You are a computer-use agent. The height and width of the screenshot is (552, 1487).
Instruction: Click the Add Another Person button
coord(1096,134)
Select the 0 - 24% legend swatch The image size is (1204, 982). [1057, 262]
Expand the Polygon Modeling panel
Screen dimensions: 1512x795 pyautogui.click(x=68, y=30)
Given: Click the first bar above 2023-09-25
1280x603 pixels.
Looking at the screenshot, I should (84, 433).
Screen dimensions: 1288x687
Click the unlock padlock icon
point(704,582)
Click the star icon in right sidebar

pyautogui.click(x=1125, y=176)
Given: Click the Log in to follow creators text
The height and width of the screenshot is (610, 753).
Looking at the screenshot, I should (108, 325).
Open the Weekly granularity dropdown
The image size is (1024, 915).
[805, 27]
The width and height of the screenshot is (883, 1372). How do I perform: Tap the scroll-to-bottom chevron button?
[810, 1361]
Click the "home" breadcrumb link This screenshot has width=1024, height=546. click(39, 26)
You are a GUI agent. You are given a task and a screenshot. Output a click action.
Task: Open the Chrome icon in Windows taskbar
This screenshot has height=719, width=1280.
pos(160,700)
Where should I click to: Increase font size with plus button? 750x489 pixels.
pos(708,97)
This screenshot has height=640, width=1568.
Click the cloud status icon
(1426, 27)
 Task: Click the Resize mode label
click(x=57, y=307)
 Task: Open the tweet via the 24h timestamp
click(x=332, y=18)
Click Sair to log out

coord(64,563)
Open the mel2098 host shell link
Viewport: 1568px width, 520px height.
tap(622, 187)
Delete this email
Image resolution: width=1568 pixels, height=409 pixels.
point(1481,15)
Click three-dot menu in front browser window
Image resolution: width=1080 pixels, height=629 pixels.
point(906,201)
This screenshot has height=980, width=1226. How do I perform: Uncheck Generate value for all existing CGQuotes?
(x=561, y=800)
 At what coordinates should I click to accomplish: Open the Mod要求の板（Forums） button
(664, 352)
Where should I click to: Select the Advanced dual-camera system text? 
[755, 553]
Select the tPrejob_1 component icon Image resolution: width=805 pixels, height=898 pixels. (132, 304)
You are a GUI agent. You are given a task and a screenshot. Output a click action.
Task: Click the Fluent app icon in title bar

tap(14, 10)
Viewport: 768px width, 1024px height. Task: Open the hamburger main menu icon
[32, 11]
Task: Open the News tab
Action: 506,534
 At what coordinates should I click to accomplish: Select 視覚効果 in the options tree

Exercise prompt: Reproduce only the lines above, starting at the line with "The height and width of the screenshot is (610, 753)." and ending at the line with "This screenshot has height=640, width=1568.", exactly as written.

Reply to the exercise:
The height and width of the screenshot is (610, 753).
Looking at the screenshot, I should (108, 325).
Open the Weekly granularity dropdown
The image size is (1024, 915).
[805, 27]
The width and height of the screenshot is (883, 1372). How do I perform: Tap the scroll-to-bottom chevron button?
[810, 1361]
Click the "home" breadcrumb link This screenshot has width=1024, height=546. click(39, 26)
You are a GUI agent. You are given a task and a screenshot. Output a click action.
Task: Open the Chrome icon in Windows taskbar
This screenshot has height=719, width=1280.
pos(160,700)
Where should I click to: Increase font size with plus button? 750x489 pixels.
pos(708,97)
This screenshot has height=640, width=1568.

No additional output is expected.